Election season is once again upon us, and this cycle looks to be most divisive yet again. Whether we like it or not, the attractions industry has found itself squarely in the political discourse. As Meow Wolf has grown into an expansive company with exhibitions in both red and blue states, I’ve been doing a lot of thinking about my love for art, entertainment, storytelling, and themed attractions and how politics fits into it all. Our industry should not avoid the discourse, but at the same time we hold a unique position and responsibility that we should never forget.
This world we live in is filled with various forms of division. These separations express themselves through large-scale, aggregated societal forms but they actually originate within each one of us individually.
Division is found within our personal identities, our distinctions, our definitions. We fabricate hard stances based on our own observations of threat – sometimes that threat is real and sometimes it’s exaggerated by our personal mental narratives. We gravitate towards packs of like-mindedness, whether on social media or in social spaces, that then re-enforce these identifiers and perspectives. A loop of validation strengthens our stances in the world, affirms our place as the righteous, and fuels our view of the enemy.
No room for exploration
A caricature of ourself starts to form, increasingly void of nuance, and our delusional minds form the same caricatures about ‘the other’; a simplified construct of human beings painted with low-resolution textures and monochromatic colours. Fox News reflects it back to us, and so does MSNBC, and so does ESPN, and so do the hyper-targeted ads we see on our feeds, and so does the curated algorithms of our social networks, and so does the sub-cultures of the communities we live in. The grey areas become black and white. The result is us vs. them with punitive dogmas running our mental processes.
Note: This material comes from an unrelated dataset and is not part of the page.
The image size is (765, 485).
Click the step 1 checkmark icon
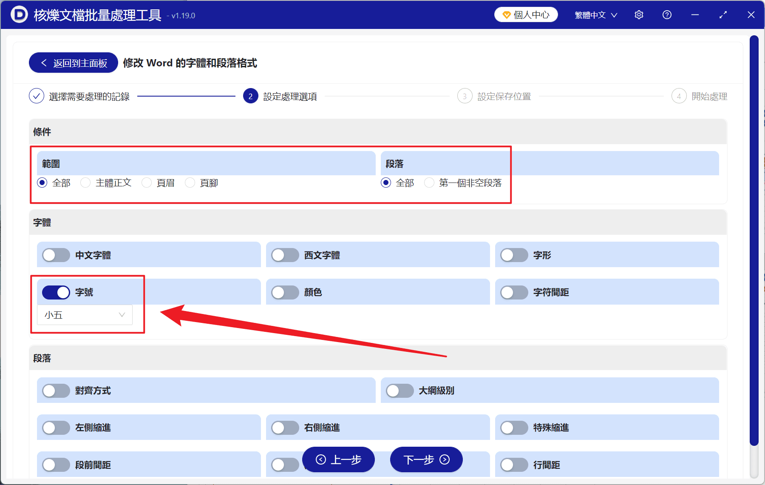tap(36, 96)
Communion becomes impossible. The ecosystem of these defined perspectives leaves no room for exploration or possibility — we become determined by our determinations. Our daily lives are experienced within environments that re-establish our divisions and further define our enemies.
The magic of play
But a magical opportunity exists within the landscape of entertainment: Play. Through storytelling, art, and creative expression, humans have crafted make-believe worlds that are free from identifiers and create space to connect as the versions of ourselves that existed prior to when we committed to all of our opinions: The Child.
Because in the limitless world of the imagination, the dividing perspectives of our day-to-day carry little reference or value. Who I am and what I’ve already determined becomes irrelevant within the vastness of dreams. In this binary existence of red vs blue, right vs left, wrong vs wrong, old vs new, black vs white, there’s an alternative space of possibility where nothing has been labelled yet and we can co-exist in the communion of exploration. It’s within our worlds of co-creation.
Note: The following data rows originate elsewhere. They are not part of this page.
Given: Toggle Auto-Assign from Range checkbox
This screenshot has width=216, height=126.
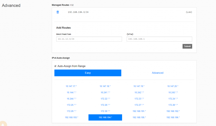Looking at the screenshot, I should point(55,66).
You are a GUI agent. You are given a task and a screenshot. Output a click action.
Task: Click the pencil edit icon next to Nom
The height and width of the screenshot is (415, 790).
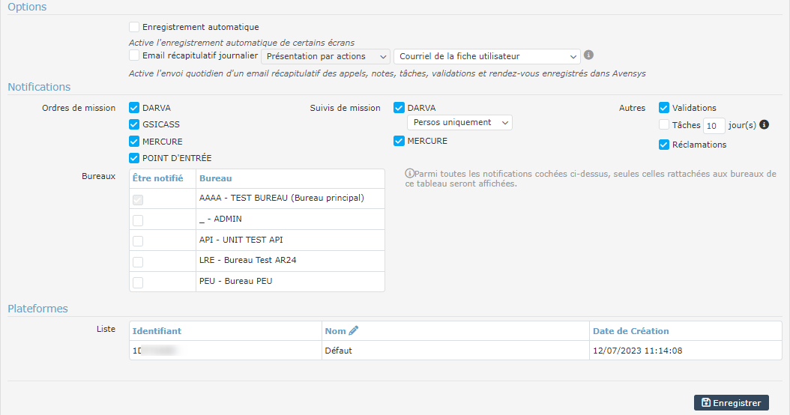354,330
If that communion can be felt for even the slightest moment, it has the profound power to short-circuit the mechanisms of judgement and remind us that we are loving and forgiving beings that ultimately seek to have peace with one another.
Our industry has been bringing all types people together for the past century, providing a miraculous opportunity for people of all backgrounds, beliefs, and character to come together to share in wonder and joy with each other, even for small windows of time. That’s the power of art, entertainment, attractions and play; to rise above the predictable divisions of the self and expand our minds towards the shared experience of community.
The child inside
I’m reminded of a time when Meow Wolf first opened House of Eternal Return in Santa Fe, New Mexico. A family standing in line caught my eye. The mom and the two kids were giddy with excitement, but the father, wearing a Harley Davidson tank top and a hat with the Texas state flag, stood there with his arms crossed looking uncomfortable. I could tell he that he had already determined that Meow Wolf was not for him.
An hour later, I was walking around inside the exhibition and saw this family again. The mom and kids were still in a place of enjoyment, and the father was crawling through the fireplace with a huge smile on his face proclaiming: “There’s a dinosaur skeleton in this room that plays music through its bones!”
The environment allowed the father to drop his identity and instead just explore and play like a kid again.
This world of imagination is for everyone.